El precioso entorno y la limpieza de la casa se vieron totalmente empañadas por las malas condiciones de la vivienda y la nefasta atención por parte del propietario. Paso a enumerar los más graves problemas que sufrimos en los 5 días de estancia:
1- Parte de la casa fue alquilada simultáneamente a otras personas (nosotros eramos 11)
2- Al piso superior se accede por una estrecha escalera de caracol y es abuhardillado por lo que los espacios son algo reducidos, especialmente en el baño.
3- Los electrodomésticos de la casa son anticuados e insuficientes. No tiene lavavajillas y dispone de dos neveras pequeñas.
4- La casa no está equipada para alojar a tantas personas. Además del espacio insuficiente de nevera no hay espacio en la mesa interior, por lo que si llueve o hace mal tiempo tienes un problema.
5- La habitación inferior del orrio chorrea humedad. Las sábanas están, literalmente, mojadas y el suelo también(es de azulejo, por lo que se vuelve muy resvaladizo)

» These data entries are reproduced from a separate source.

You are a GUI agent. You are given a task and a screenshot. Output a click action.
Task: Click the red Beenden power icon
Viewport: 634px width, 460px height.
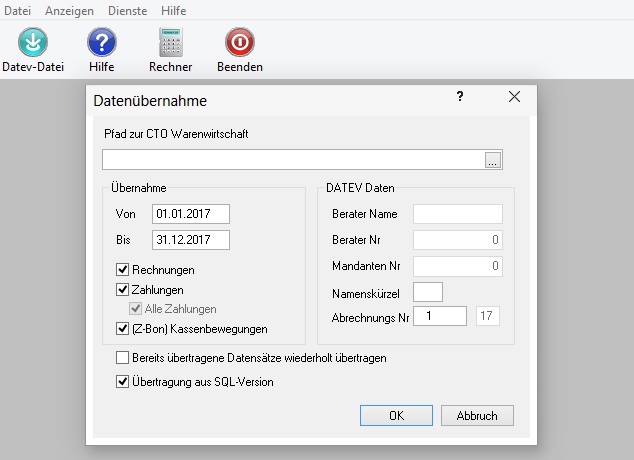(240, 43)
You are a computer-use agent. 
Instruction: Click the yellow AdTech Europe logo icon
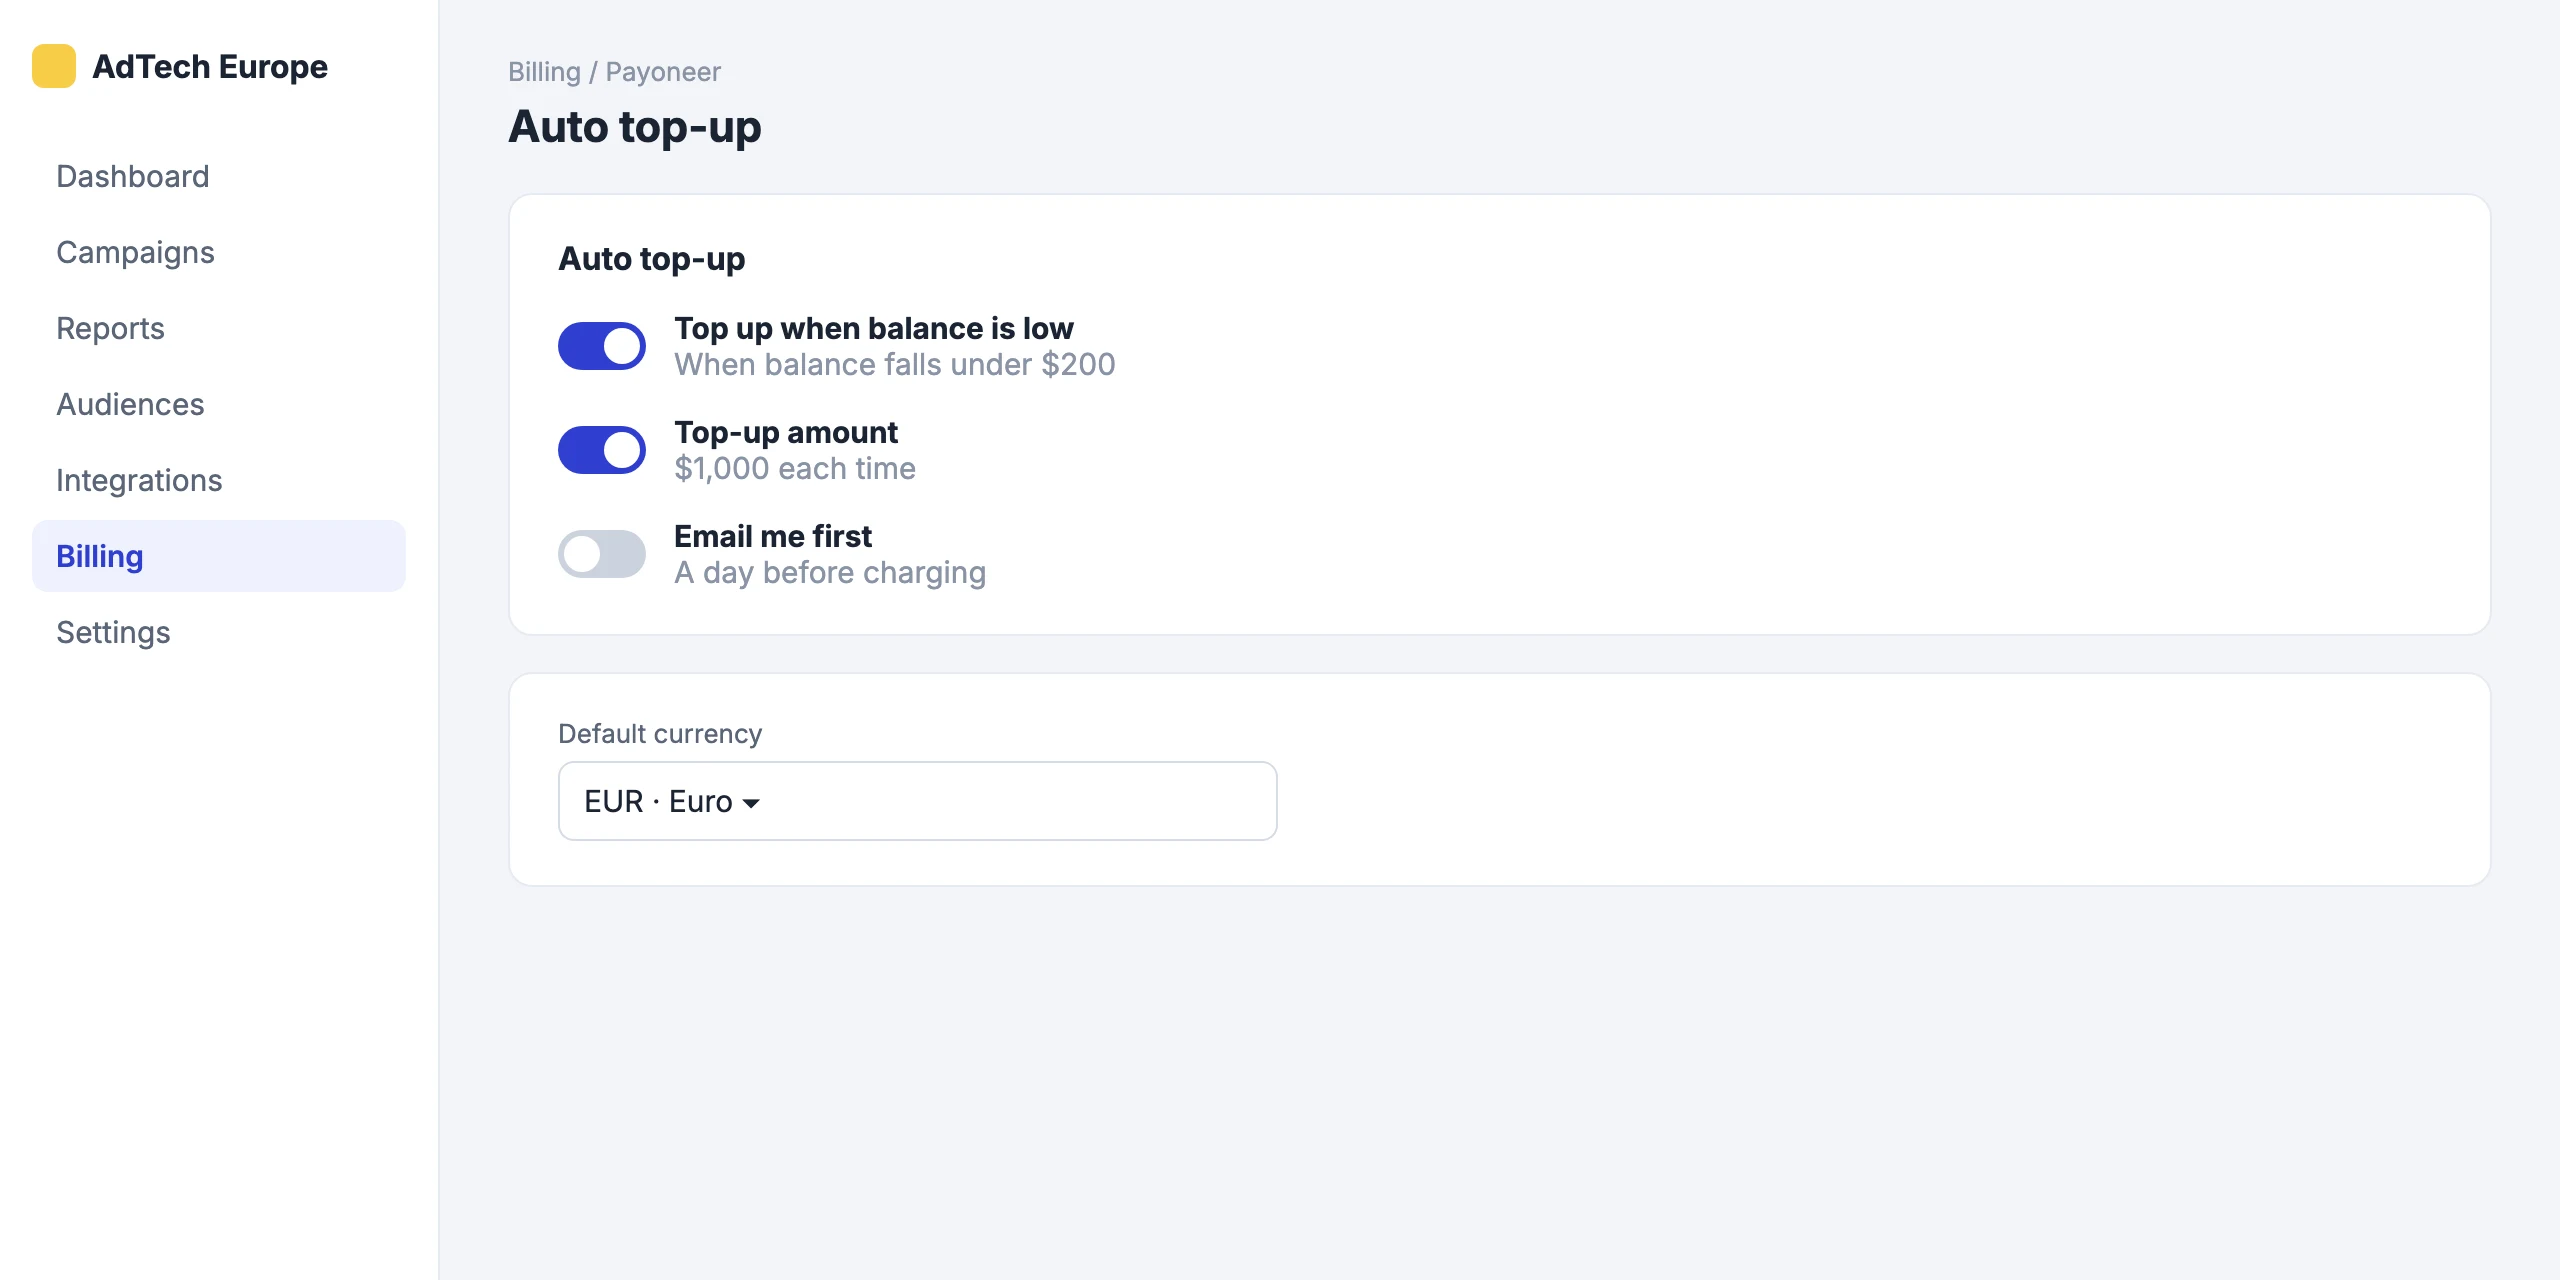(54, 66)
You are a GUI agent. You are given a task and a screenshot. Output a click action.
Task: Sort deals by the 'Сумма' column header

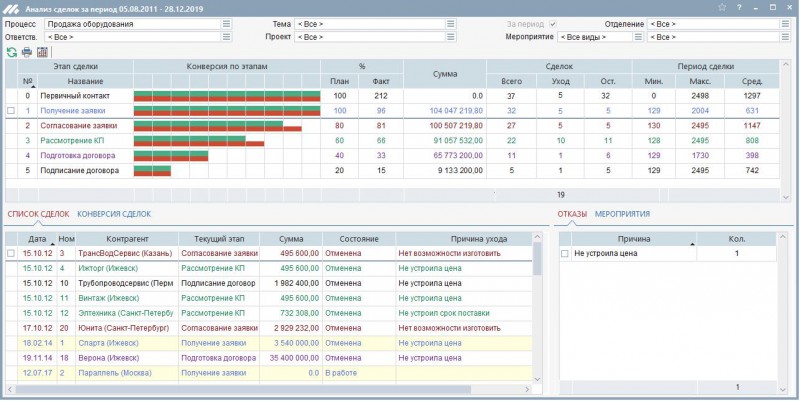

6- El Wifi es extremadamente lento.
7- El propietario, antes las quejas, echaba balones fuera y era incapaz de resolver ningún problema. En el caso del wifi directamente intentó engañarnos. Dijo que había mala cobertura en el pueblo, pero esto es falso. El problema es que es un Wifi con un modem 3g (como un móvil) y una vez se le caban los datos la velocidad es ridiculamente lenta. Cuando llegamos a la casa ya no había datos disponibles. Así que era imposible cargar una mísera página web con el Wifi. El dueño prometió arreglarlo pero no hizo nada, así que utilizamos los datos de nuestros móviles (que tenían una cobertura perfecta). Este hecho fue especialmente lamentable, no por la flata de Wifi en si (al fin y al cabo vas a disfrutar de la naturaleza) si no por la incapacidad del propietario para resolver el asunto con honestidad.
Invito a quien me lea a visitar Asturias ya que es una región muy bella y repleta de personas hospitalarias, honestas y trabajadoras.